Il processo
Desirèe Mariottini, la storia e la sentenza d’Appello bis: condanne ridotte per l’omicidio della 16enne
L’appello bis del processo per la morte di Desirèe Mariottini, la 16enne di Cisterna Latina deceduta il 19 ottobre 2018 in uno stabile abbandonato al quartiere San Lorenzo di Roma, vede ridotte le condanne per gli imputati.
È questa la decisione dei giudici della Corte d’Assise d’Appello di Roma, che hanno inflitto 22 anni di reclusione a Mamadou Gara (condannato all’ergastolo nel primo processo appello), 26 anni a Alinno Chima (a cui erano stati inflitti 27 anni) e a 18 anni Brian Minthe (già condannato a 24 anni). Per il quarto accusato, Yousef Salia, è invece già definitiva la condanna all’ergastolo.
I tre erano accusati a vario titolo di spaccio, violenza sessuale e omicidio.

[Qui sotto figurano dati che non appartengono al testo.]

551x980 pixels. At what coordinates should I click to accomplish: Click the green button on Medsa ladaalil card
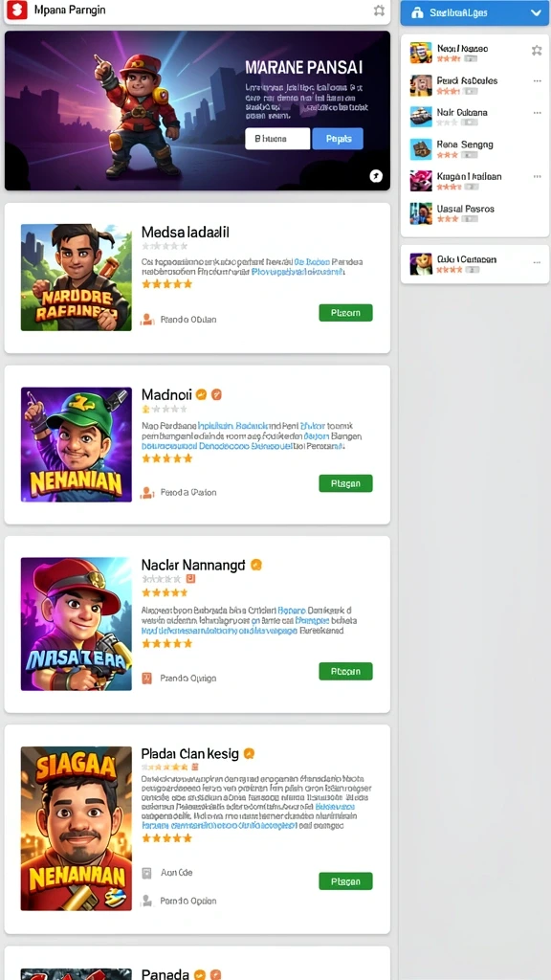(x=345, y=313)
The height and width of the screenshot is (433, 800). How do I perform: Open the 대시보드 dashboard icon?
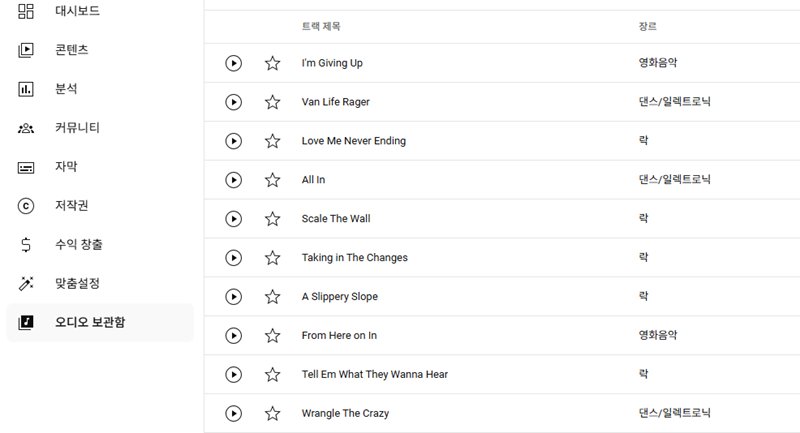[x=26, y=11]
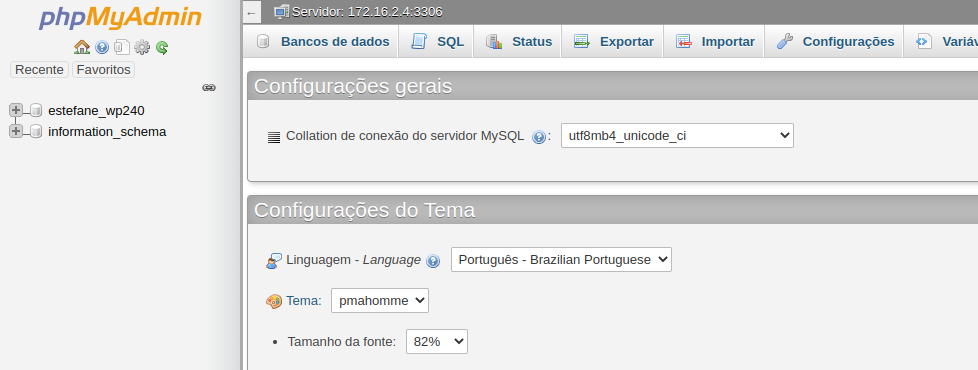This screenshot has height=370, width=978.
Task: Click the help icon beside the Language label
Action: point(433,261)
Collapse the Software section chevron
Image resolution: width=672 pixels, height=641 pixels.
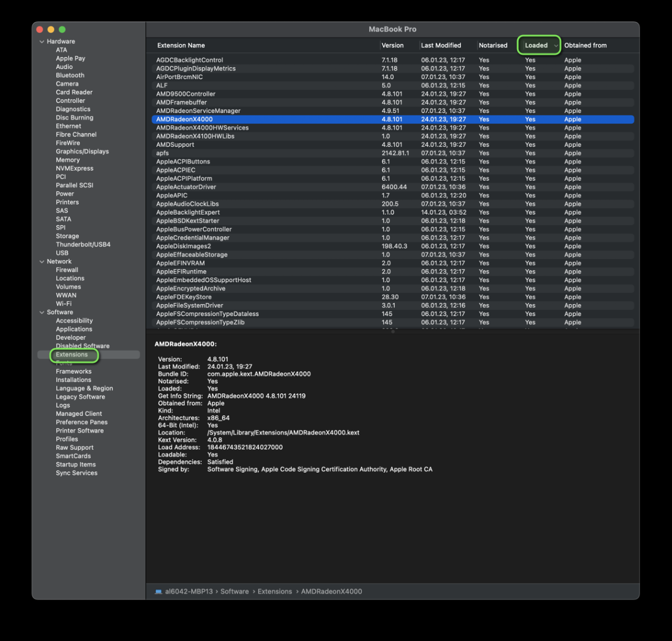point(42,312)
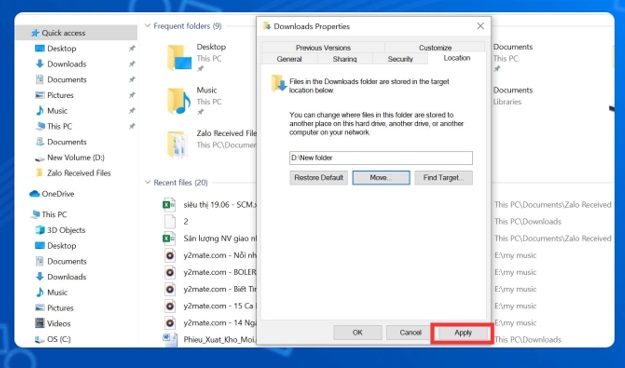Click the Excel file icon for siêu thị 19.06
The height and width of the screenshot is (368, 625).
169,205
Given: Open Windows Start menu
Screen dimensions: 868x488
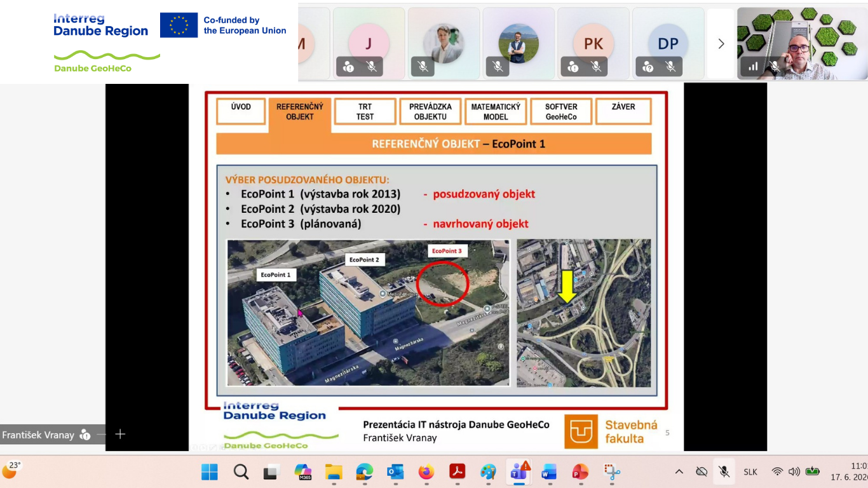Looking at the screenshot, I should click(210, 472).
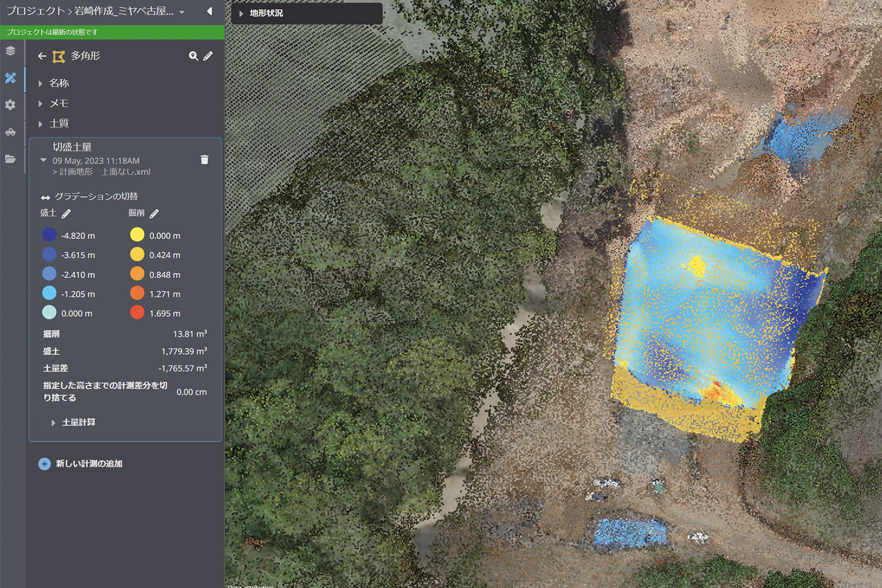Open the folder icon in sidebar
This screenshot has height=588, width=882.
[10, 159]
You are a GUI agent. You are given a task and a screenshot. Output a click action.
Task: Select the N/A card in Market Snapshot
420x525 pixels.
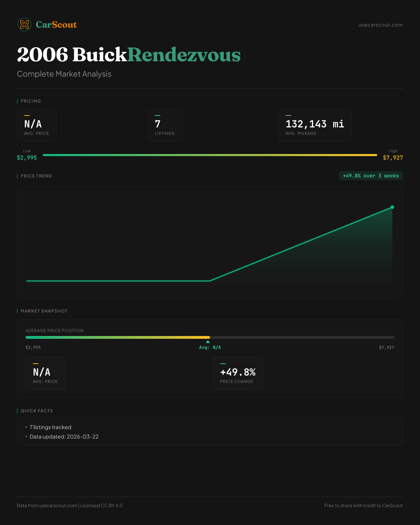click(x=46, y=373)
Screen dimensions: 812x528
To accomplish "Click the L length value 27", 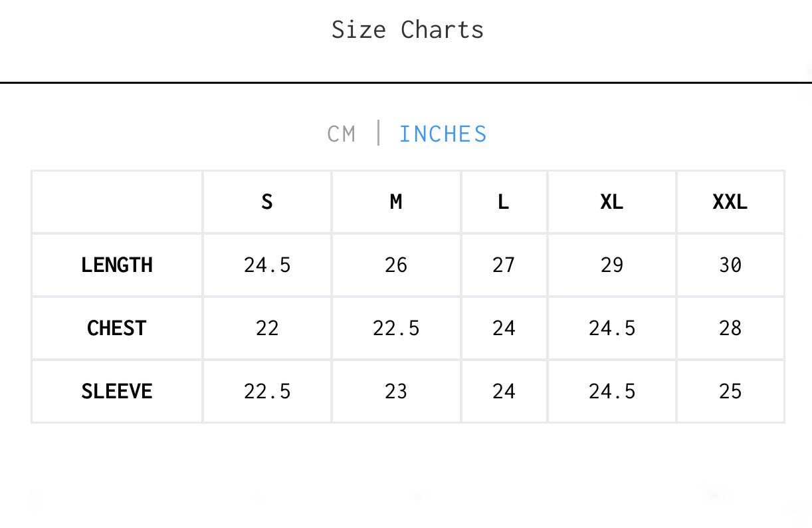I will click(x=504, y=265).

Il processo d’appello bis si è tenuto dopo che la Corte di Cassazione lo scorso 20 ottobre aveva disposto un nuovo giudizio avendo fatto cadere alcuni capi di imputazione nei confronti degli imputati. La Procura aveva chiesto la conferma dell’ergastolo.
La sentenza di appello bis
Come riferisce l’agenzia Nova, per Mamadou Gara il reato contestato è stato derubricato da “omicidio volontario” a “morte come conseguenza di altro reato”, A Brian Minthe, la corte d’appello non ha riconosciuto le aggravanti e lo ha assolto dalla cessione della droga. Resta invece l’accusa di omicidio volontario per Yousef Salia, già condannato all’ergastolo in Cassazione, quindi in terzo grado, per Brian Minthe e Alinno Chima condannati oggi in appello bis rispettivamente a 18 e 26 anni.

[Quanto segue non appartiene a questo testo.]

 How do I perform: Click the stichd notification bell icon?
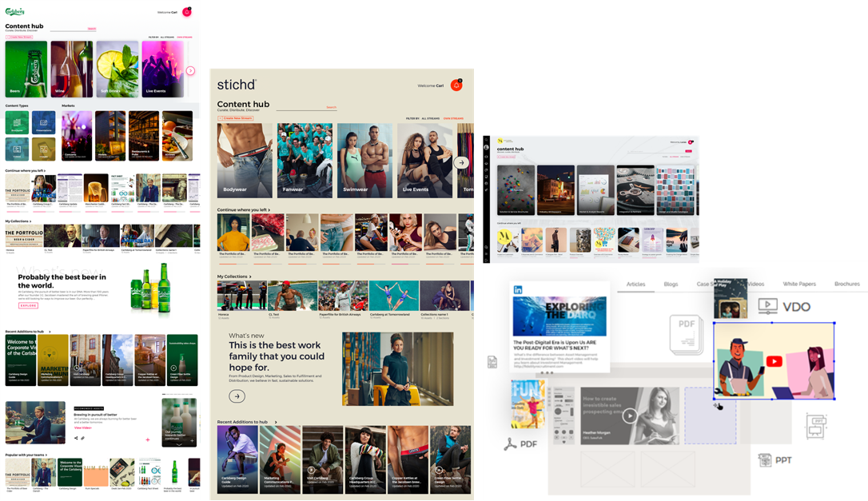(x=456, y=85)
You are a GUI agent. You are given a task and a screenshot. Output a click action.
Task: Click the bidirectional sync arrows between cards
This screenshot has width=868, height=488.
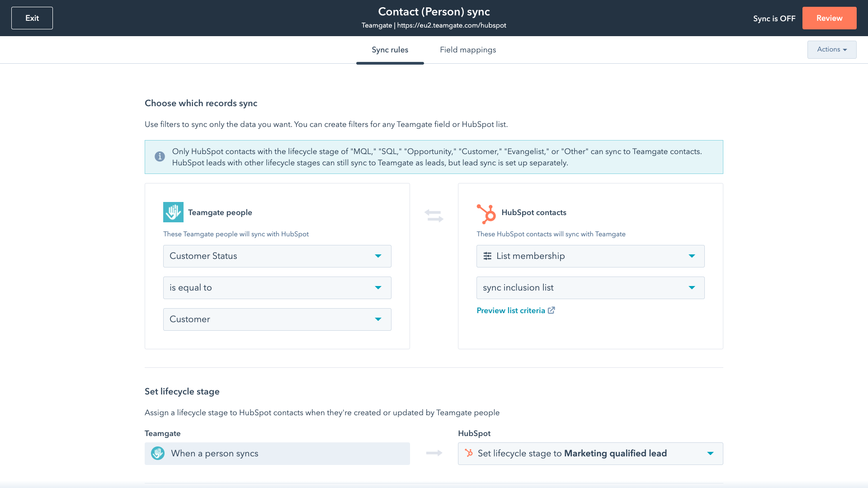click(x=434, y=216)
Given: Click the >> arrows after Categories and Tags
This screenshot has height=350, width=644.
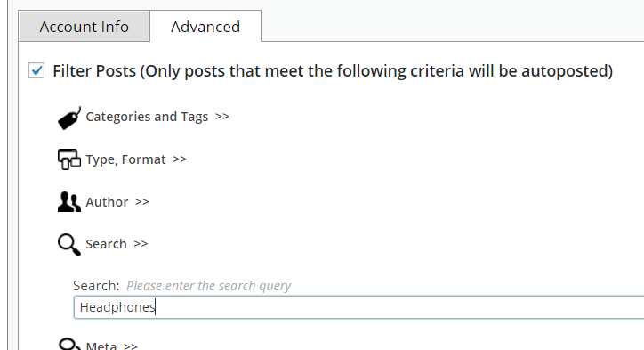Looking at the screenshot, I should pos(222,117).
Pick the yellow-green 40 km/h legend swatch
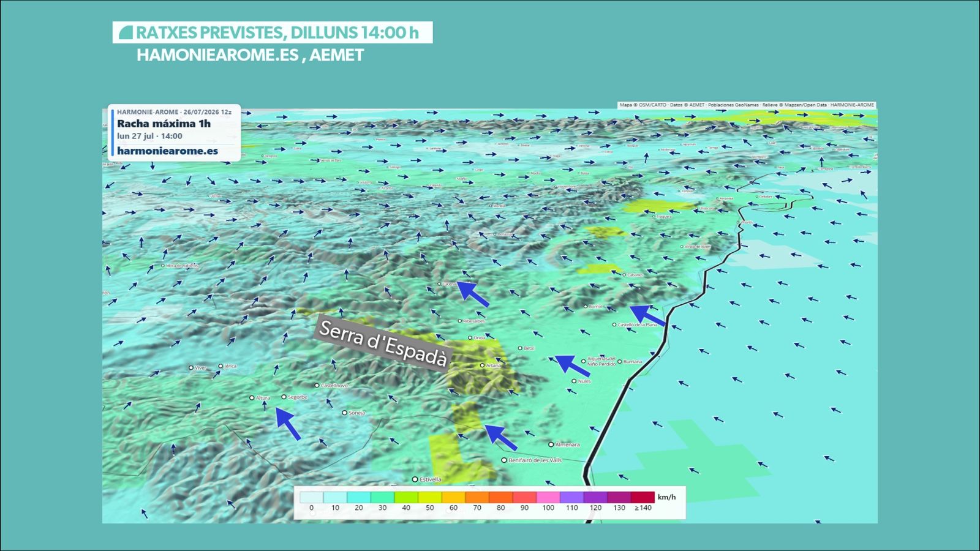The image size is (980, 551). (x=406, y=497)
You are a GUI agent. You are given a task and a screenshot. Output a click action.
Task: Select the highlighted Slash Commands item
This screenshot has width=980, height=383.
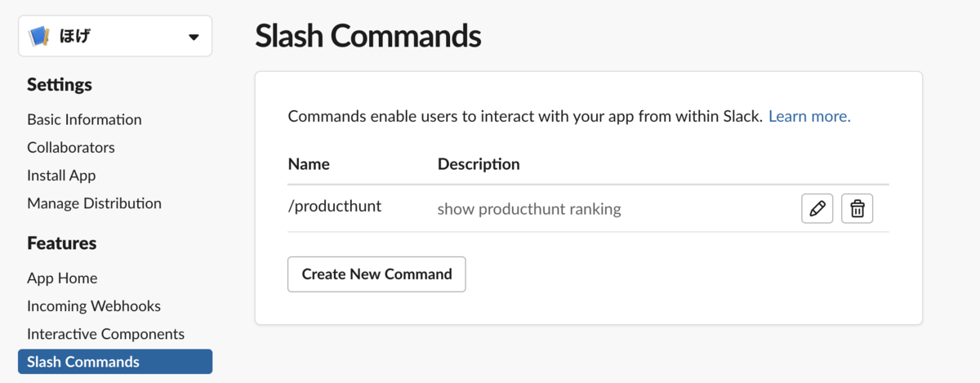pos(115,362)
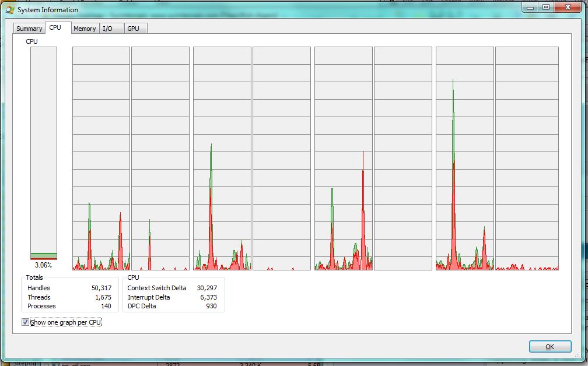Viewport: 588px width, 366px height.
Task: Switch to the Summary tab
Action: click(x=29, y=29)
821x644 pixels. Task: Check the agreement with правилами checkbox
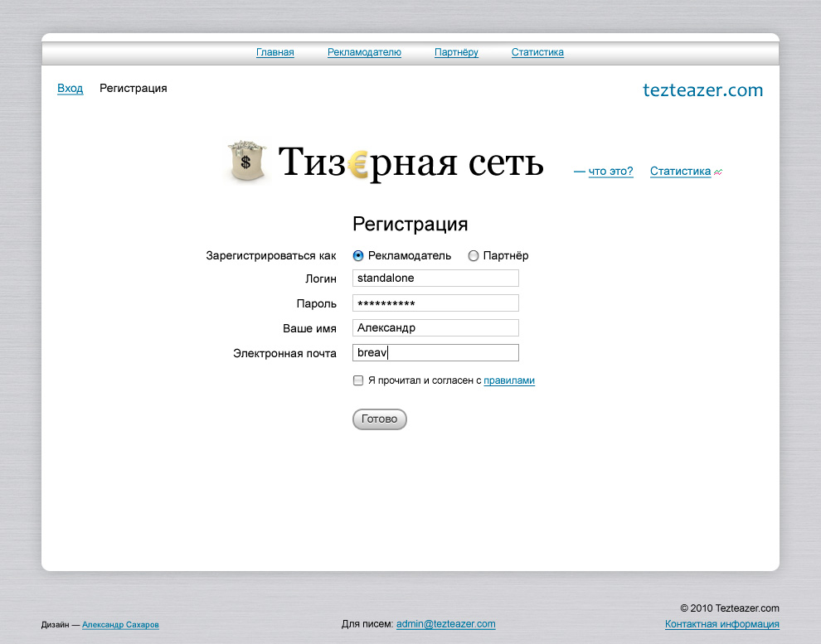(x=357, y=380)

La morte di Desirèe Mariottini
Desirèe Mariottini venne trovata morta nella notte tra il 18 e il 19 ottobre 2018 in uno stabile abbandonato nel quartiere San Lorenzo di Roma, precisamente in via dei Lucani.
Come accertato dalle indagini, la 16enne di Cisterna Latina aveva assunto un mix di droghe, quindi era stata violentata dagli imputati e abbandonata agonizzante nello stabile, di fatto lasciata morire.

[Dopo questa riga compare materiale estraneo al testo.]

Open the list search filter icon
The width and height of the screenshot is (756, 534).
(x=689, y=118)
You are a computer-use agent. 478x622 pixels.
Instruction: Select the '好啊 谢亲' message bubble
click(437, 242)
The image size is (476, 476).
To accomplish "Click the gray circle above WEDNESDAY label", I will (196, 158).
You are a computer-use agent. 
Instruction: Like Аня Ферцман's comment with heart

Secondo i giudici della Terza Corte d’Assise di Roma nel processo di Appello, gli imputati l’avrebbero fatto per una “cinica e malevola volontà di non salvare la giovane dall’intossicazione di cui loro stessi erano stati autori e di impedire le indagini delle violenze da lei subite, ma in forma più estesa, di conservare la propria casa e le proprie fonti di reddito, oltre a un tranquillo e sostanzialmente indisturbato luogo di consumo degli stupefacenti, che rendeva eccezionale e noto quel luogo”.
Per i giudici di Cassazione, nelle motivazioni della sentenza di rinvio, non vi è alcun dubbio che “gli imputati erano a conoscenza della condizione di estrema debilitazione psico-fisica della minore prima di morire, essendo stata l’overdose provocata dalla reiterata somministrazione di sostanze stupefacenti – tra cui metadone, cocaina ed eroina – avvenuta all’interno di locali in cui erano presenti. Tale consapevolezza è ulteriormente dimostrata” dal “tentavano di rianimarla, schiaffeggiandola, versandole acqua sul viso e facendole ingerire una miscela di acqua e zucchero, fino a quando, resisi conto di non essere in grado di farla riprendere, la lasciavano agonizzante sul letto della stanza dove veniva trovata priva di vita”.